After my oldest, Scottie was born, Mandi and her husband came to see us. They lived in Seattle at the time and we were in Utah. I remember feeding Scott in his bedroom late one night. Mandi and her husband had just gotten back to our place from being somewhere that evening. Mandi could barely walk at the time and usually used a wheelchair, but the wheelchair didn’t fit down our hallway. But she wanted to sit and talk with me. So she crawled down the hallway and into Scott’s bedroom to sit on the floor and talk with me while I fed him. She literally crawled on her hands and knees to be with me! Dignity was not as important to her as being with people she loved. I cannot get the image of her crawling in to the bedroom to talk to me out of my mind, but I am so thankful for that time and that memory. Because we lived so far apart, I don’t remember much more than that before her passing. A few times I recall them visiting to Idaho for holidays or in the summertime. We had a family reunion in June of 1999. It was great to have the whole family together, we knew it would be the last time she would be there.

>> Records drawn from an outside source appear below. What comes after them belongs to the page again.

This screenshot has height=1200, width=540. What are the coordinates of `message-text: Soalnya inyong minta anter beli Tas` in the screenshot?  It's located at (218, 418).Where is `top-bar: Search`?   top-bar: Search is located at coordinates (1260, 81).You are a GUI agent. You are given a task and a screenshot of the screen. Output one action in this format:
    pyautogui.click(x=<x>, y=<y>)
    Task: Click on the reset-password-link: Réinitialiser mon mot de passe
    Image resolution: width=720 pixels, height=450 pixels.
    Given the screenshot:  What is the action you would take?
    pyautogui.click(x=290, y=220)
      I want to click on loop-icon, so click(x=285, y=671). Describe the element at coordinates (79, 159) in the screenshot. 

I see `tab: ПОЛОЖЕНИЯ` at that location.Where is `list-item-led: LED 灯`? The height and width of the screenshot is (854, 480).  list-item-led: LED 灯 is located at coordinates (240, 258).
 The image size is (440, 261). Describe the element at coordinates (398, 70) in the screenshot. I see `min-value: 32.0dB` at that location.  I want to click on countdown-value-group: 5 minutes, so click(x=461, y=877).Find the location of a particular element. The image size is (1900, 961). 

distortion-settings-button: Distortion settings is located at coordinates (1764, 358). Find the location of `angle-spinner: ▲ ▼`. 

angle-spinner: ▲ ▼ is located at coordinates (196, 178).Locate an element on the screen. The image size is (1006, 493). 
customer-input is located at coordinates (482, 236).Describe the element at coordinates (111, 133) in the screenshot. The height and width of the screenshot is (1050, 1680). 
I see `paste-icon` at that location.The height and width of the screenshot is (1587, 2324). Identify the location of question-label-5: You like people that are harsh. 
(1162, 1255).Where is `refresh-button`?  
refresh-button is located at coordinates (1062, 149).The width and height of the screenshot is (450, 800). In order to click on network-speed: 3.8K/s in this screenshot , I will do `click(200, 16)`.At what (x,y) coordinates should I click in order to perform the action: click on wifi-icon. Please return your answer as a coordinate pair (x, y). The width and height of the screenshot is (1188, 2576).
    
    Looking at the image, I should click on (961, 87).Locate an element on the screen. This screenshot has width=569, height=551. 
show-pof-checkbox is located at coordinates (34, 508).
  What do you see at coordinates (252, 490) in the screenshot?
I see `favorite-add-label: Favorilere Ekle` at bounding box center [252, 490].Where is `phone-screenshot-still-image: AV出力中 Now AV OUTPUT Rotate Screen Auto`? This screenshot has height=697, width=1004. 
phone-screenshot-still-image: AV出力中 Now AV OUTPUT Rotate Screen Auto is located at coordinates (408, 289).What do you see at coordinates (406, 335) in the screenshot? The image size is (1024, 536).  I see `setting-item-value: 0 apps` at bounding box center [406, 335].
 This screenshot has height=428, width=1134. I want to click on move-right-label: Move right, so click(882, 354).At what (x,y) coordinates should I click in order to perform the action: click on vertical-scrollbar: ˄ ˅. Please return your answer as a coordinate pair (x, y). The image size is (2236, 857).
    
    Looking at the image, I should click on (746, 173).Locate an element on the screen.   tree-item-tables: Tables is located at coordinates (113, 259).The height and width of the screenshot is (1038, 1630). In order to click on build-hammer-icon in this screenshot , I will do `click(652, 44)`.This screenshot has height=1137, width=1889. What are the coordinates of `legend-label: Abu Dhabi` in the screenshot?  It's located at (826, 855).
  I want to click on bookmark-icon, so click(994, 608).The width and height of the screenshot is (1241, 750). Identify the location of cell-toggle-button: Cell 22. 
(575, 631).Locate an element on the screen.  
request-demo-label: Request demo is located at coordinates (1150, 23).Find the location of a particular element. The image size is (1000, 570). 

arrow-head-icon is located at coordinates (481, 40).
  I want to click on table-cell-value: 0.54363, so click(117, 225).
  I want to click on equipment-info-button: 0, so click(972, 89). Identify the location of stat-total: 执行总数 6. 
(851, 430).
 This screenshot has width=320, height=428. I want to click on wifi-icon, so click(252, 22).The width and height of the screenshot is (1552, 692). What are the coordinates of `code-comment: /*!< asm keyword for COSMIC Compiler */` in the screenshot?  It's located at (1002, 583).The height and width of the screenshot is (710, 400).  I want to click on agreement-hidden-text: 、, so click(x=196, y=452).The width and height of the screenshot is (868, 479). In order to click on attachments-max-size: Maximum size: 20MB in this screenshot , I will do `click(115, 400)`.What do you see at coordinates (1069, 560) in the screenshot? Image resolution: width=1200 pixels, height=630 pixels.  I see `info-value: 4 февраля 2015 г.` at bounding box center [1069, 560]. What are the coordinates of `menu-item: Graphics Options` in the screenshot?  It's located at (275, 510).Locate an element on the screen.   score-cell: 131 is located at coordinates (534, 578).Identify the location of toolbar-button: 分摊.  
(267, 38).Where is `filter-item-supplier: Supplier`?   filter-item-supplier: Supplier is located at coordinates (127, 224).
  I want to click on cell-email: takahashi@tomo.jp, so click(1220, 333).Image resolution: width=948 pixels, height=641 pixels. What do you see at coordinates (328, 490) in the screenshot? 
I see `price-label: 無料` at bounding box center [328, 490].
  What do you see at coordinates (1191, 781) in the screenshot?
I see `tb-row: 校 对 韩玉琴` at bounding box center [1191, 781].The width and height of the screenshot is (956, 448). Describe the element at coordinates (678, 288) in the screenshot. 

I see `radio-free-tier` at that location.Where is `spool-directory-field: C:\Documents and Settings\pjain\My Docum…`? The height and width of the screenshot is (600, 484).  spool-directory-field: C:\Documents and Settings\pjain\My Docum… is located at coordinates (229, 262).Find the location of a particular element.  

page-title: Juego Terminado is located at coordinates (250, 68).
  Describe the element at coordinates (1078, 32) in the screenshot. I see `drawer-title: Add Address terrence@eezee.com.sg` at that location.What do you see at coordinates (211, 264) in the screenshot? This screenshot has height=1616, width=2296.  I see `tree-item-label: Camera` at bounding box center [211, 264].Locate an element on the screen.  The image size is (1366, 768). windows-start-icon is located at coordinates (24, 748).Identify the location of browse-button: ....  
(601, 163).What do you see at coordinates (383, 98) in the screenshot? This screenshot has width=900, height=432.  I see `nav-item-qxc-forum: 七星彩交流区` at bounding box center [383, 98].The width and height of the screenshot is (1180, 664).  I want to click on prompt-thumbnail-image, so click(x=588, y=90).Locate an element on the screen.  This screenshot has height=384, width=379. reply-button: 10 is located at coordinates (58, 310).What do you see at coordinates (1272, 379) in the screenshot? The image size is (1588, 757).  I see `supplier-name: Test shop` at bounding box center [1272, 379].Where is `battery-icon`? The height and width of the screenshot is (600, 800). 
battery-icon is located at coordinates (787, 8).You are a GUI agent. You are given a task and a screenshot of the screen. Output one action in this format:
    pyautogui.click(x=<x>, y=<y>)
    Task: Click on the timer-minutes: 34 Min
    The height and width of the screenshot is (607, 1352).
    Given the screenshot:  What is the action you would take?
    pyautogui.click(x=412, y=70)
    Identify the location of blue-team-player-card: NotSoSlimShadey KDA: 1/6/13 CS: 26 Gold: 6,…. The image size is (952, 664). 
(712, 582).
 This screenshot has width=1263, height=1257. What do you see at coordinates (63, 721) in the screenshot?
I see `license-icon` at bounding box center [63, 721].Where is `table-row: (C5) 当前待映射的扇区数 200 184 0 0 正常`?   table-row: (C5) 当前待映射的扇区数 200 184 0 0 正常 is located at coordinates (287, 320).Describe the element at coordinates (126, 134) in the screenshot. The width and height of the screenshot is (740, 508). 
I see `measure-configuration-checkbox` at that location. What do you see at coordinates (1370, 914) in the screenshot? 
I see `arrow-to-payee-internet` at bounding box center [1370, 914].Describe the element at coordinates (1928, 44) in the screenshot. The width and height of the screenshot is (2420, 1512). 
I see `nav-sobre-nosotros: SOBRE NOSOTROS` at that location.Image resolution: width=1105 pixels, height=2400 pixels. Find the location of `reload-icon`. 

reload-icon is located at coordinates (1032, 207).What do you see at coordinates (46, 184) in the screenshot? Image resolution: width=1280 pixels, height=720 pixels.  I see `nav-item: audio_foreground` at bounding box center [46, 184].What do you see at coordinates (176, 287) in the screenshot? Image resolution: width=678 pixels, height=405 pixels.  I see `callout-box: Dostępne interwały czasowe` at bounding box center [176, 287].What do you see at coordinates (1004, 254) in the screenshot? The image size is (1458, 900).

She was trying to raise her two daughters and having a hard time taking care of them. When she died, Ehryn was 12 and already living with her dad and Alysn was six, also living with her dad (different dads). Ehryn has told me a few of the memories she has, one when she remembers Alysn fell off the trampoline and got hurt and Mandi, though she could no longer run, crawled out to go help her. Ehryn has also told me a few times that Mandi used to always talk about me and told her I was her best friend. I never really knew that until then, that she thought of me as a friend, her best friend.
Mandi was such a wonderful person. Sometimes I can’t believe she has been gone for 13 years. Sometimes our years growing up together seem so far distant, at times the years fly by and other times it seems like she was just here. I can think of many more things that I won’t share at this time, but I sure miss and love her. I am comforted to know we will all be together again someday. I need to go make some cookie dough now.
Love you, Amanda Leigh! (Having also lost my sister, Lara, in March of 2002, I wouldn’t want anyone to think she was not loved or cared about by me either, but I will save writing about her for another time. We definitely had a different relationship and totally different stories to tell.)